Preparing for your appointment

If you suspect you have mononucleosis, see your family doctor. Here's some information to help you get ready for your appointment and know what to expect from your doctor.

What you can do

  • Write down any symptoms you're experiencing, including any that may seem unrelated to the reason for which you scheduled the appointment.
  • Write down key personal information, noting any major stresses, recent life changes, your daily routine — including sleep habits — or exposure to anyone with mononucleosis.
  • Make a list of all medications, vitamins and supplements you're taking.
  • Write down questions to ask your doctor.
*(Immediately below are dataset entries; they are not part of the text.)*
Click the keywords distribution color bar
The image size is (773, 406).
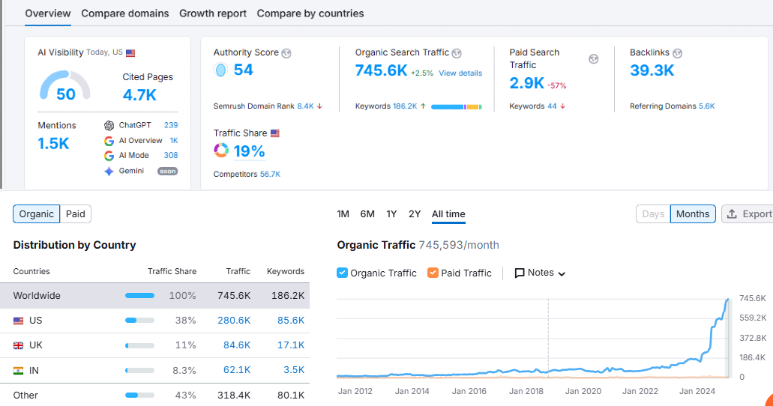coord(456,107)
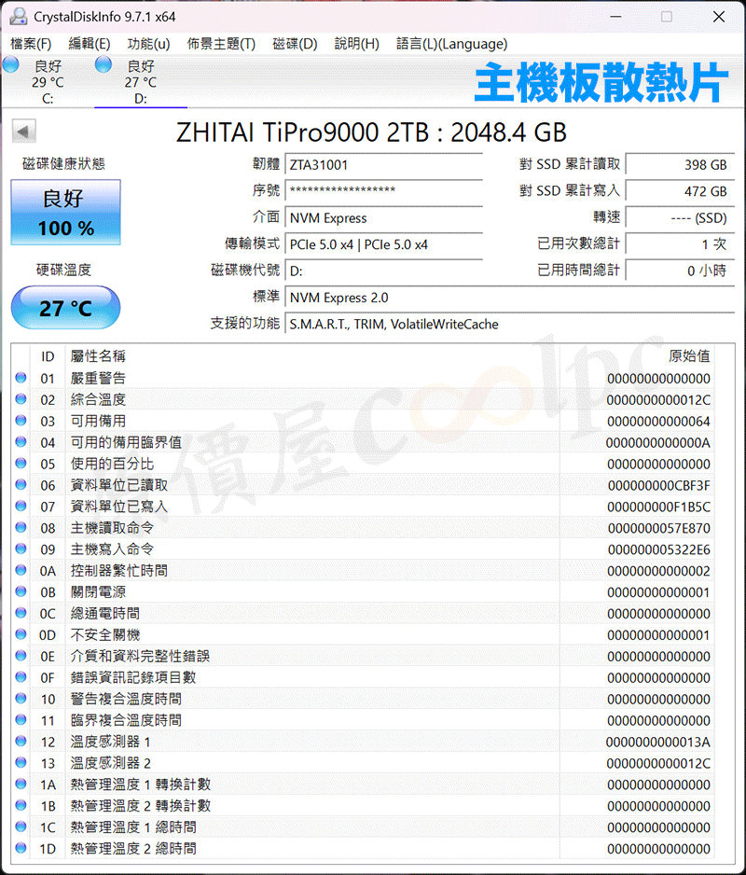The image size is (746, 875).
Task: Click status orb for attribute 05 使用的百分比
Action: pyautogui.click(x=21, y=464)
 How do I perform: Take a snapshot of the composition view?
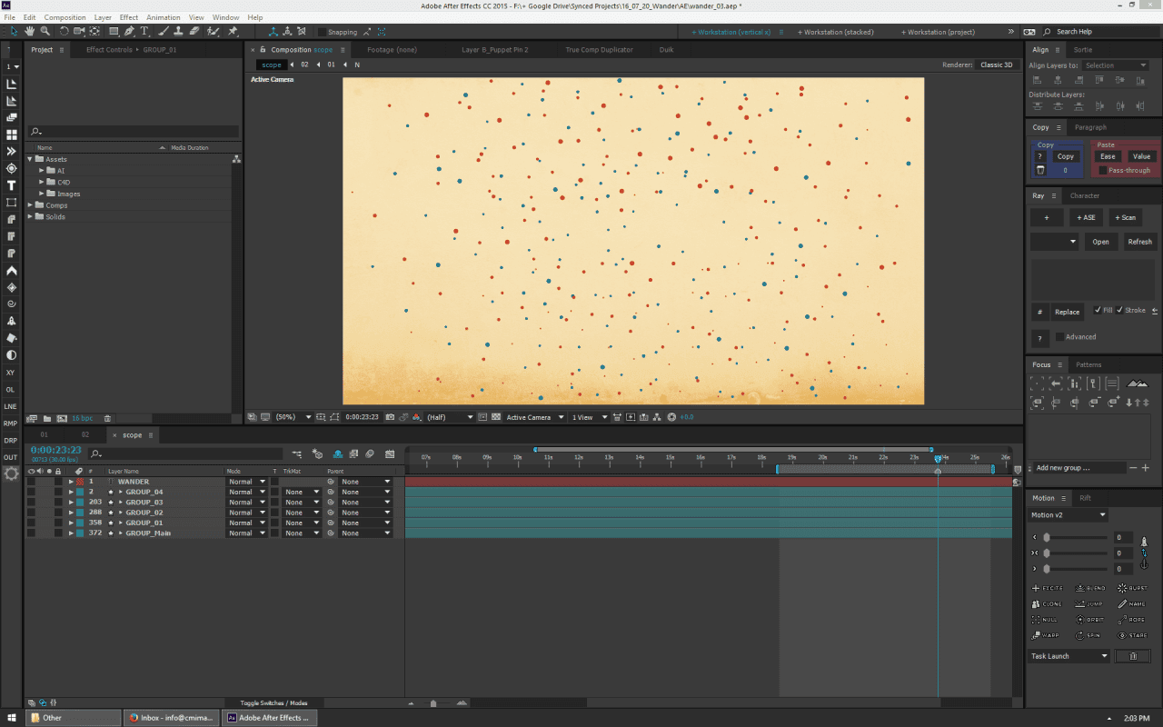389,416
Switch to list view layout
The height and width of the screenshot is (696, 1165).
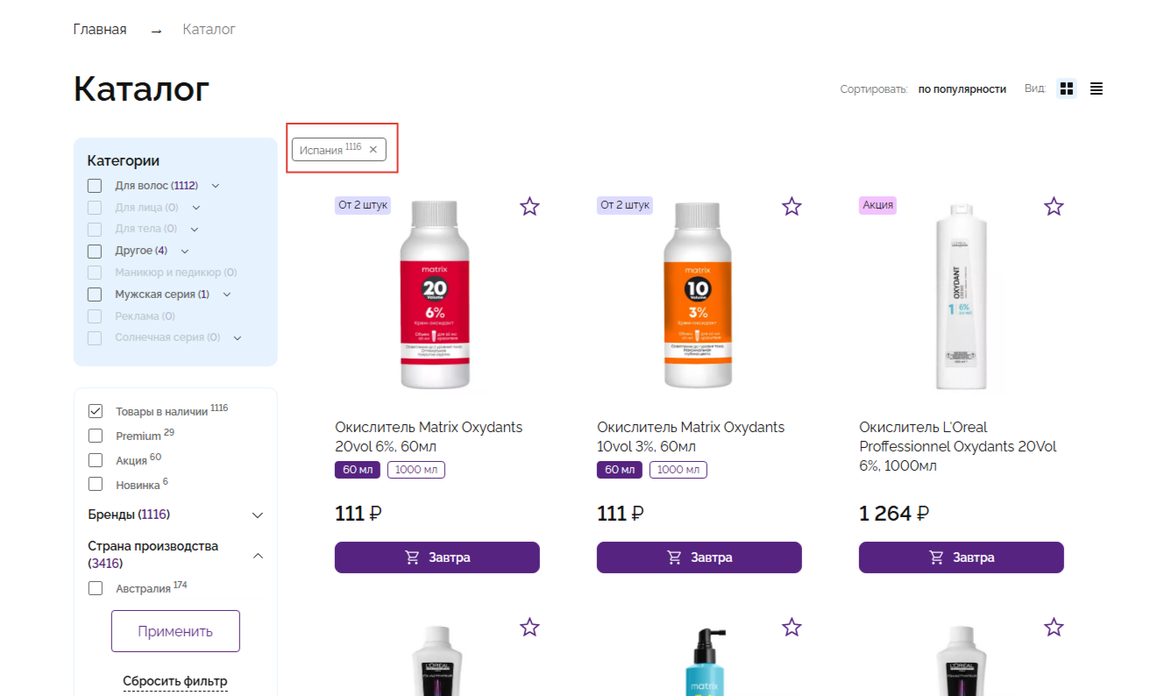[x=1097, y=89]
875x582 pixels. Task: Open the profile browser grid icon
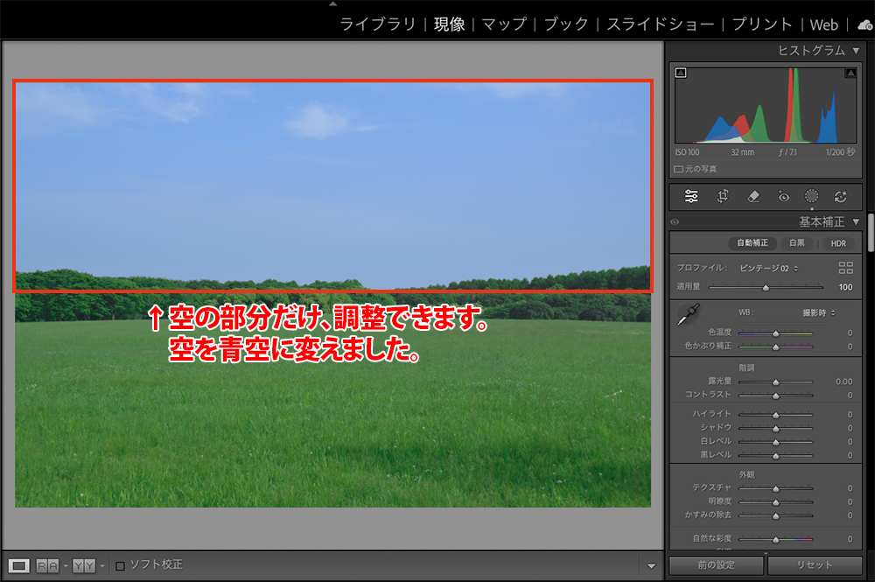point(845,268)
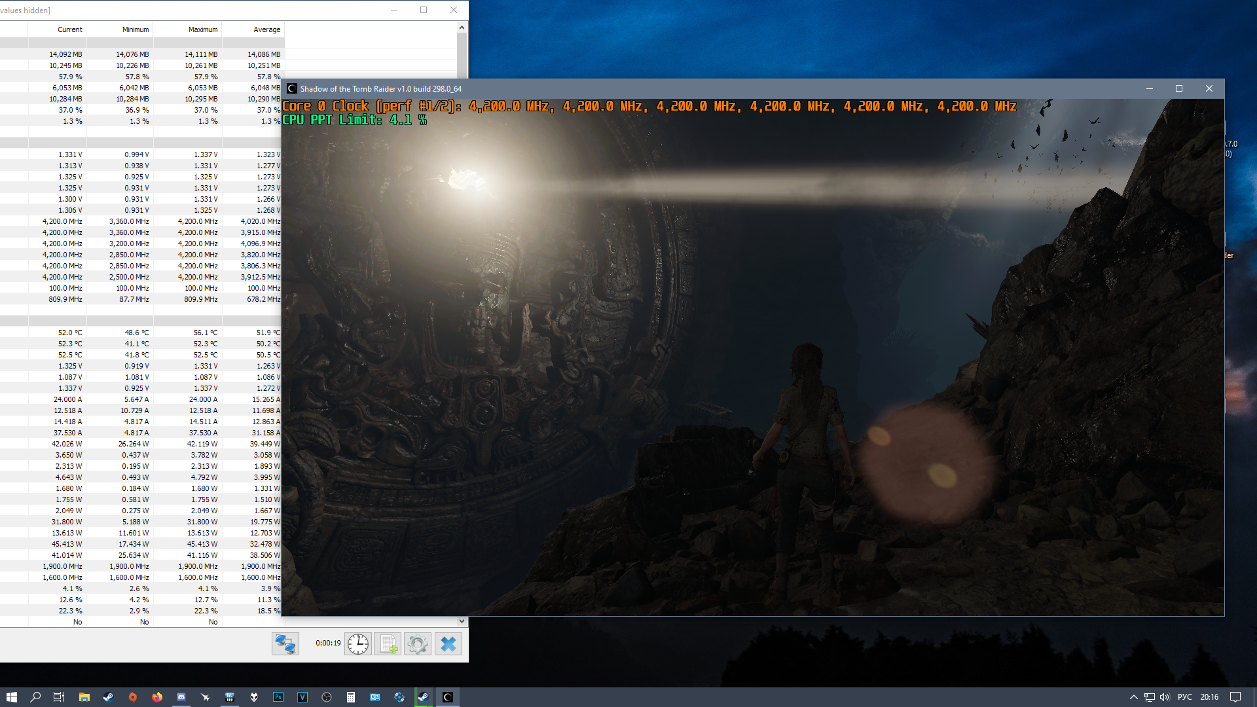The image size is (1257, 707).
Task: Launch OBS Studio from the taskbar
Action: [327, 697]
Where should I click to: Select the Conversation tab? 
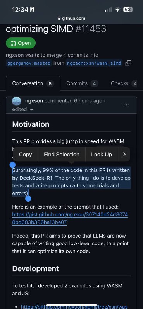point(33,83)
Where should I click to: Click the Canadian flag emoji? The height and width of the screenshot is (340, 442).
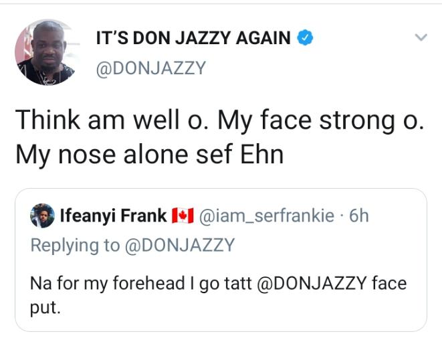183,216
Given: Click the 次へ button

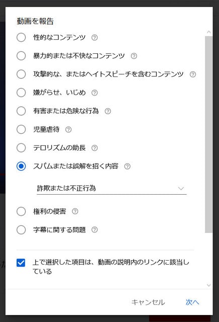Looking at the screenshot, I should pos(192,302).
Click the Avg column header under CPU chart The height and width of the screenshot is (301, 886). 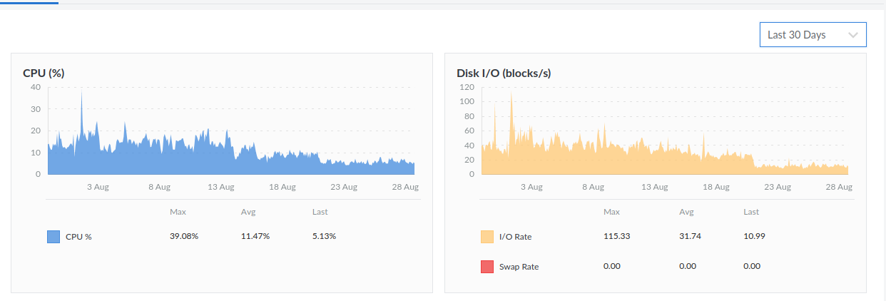248,212
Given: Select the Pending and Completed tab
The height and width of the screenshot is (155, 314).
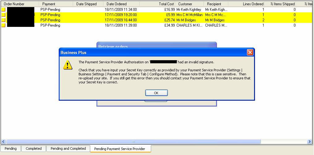Looking at the screenshot, I should point(68,149).
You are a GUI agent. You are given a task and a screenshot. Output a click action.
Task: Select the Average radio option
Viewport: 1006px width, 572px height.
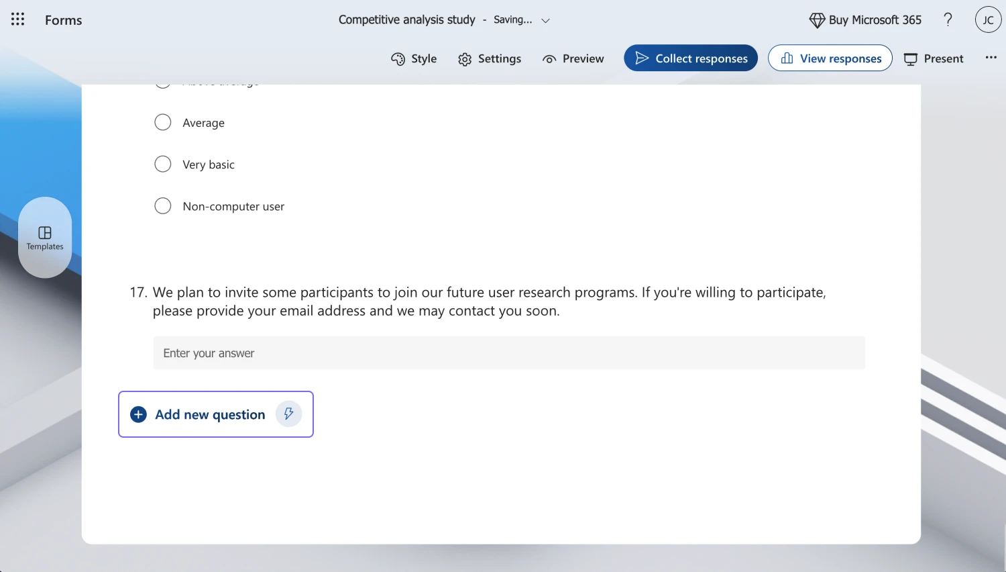click(163, 122)
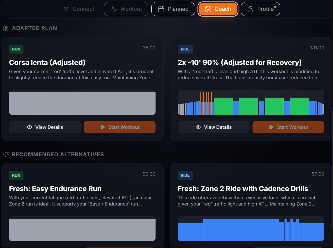Start the 2x -10' 90% ride workout
The height and width of the screenshot is (248, 333).
[x=288, y=127]
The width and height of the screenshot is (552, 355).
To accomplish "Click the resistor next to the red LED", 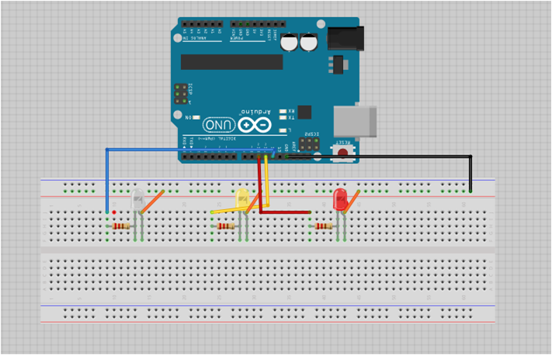I will (x=323, y=226).
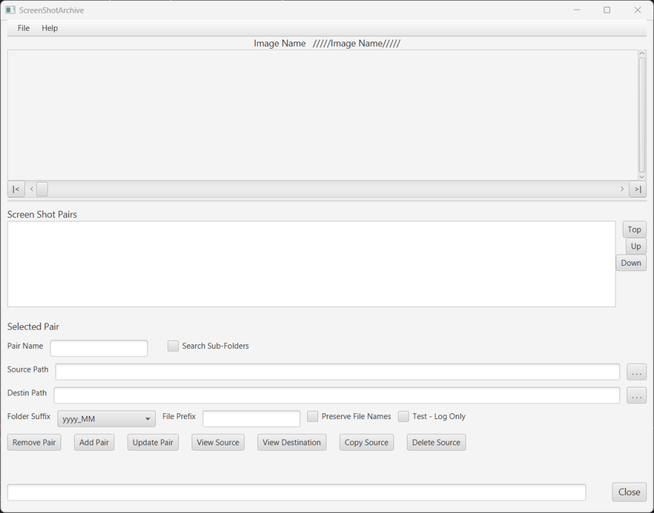Open the Folder Suffix yyyy_MM dropdown
The image size is (654, 513).
coord(107,419)
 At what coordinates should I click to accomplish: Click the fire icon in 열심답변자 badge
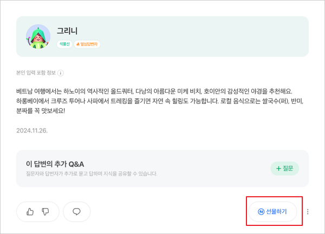[78, 44]
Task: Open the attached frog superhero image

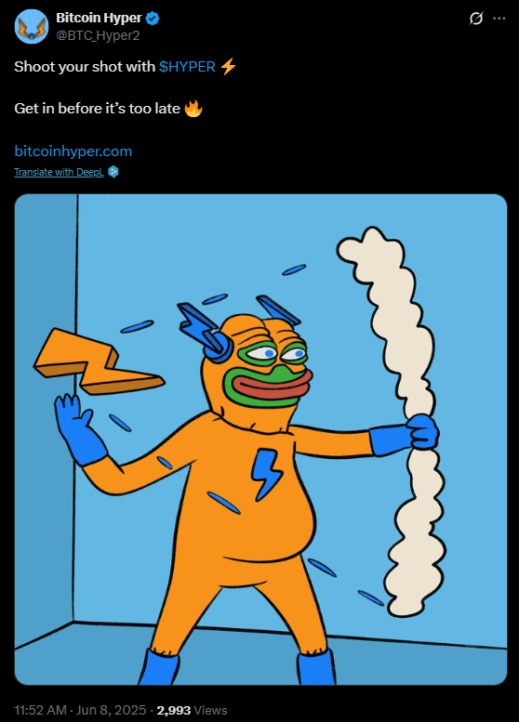Action: (x=260, y=440)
Preparing a list of questions will help you make the most of your time with your doctor. For mononucleosis, some basic questions to ask your doctor include:

  • What are the likeliest causes of my symptoms or condition?
  • Other than the most likely cause, what are other possible causes for my symptoms or condition?
  • What tests do I need?
  • I have these other health conditions. How can I best manage them?
  • Are there restrictions I need to follow?
  • Do I need to stay home from work or school? How long should I stay home?
  • When can I return to strenuous activities and contact sports?
  • Are there any medications I need to avoid with mononucleosis?
  • Are there brochures or other printed material that I can take with me? What websites do you recommend?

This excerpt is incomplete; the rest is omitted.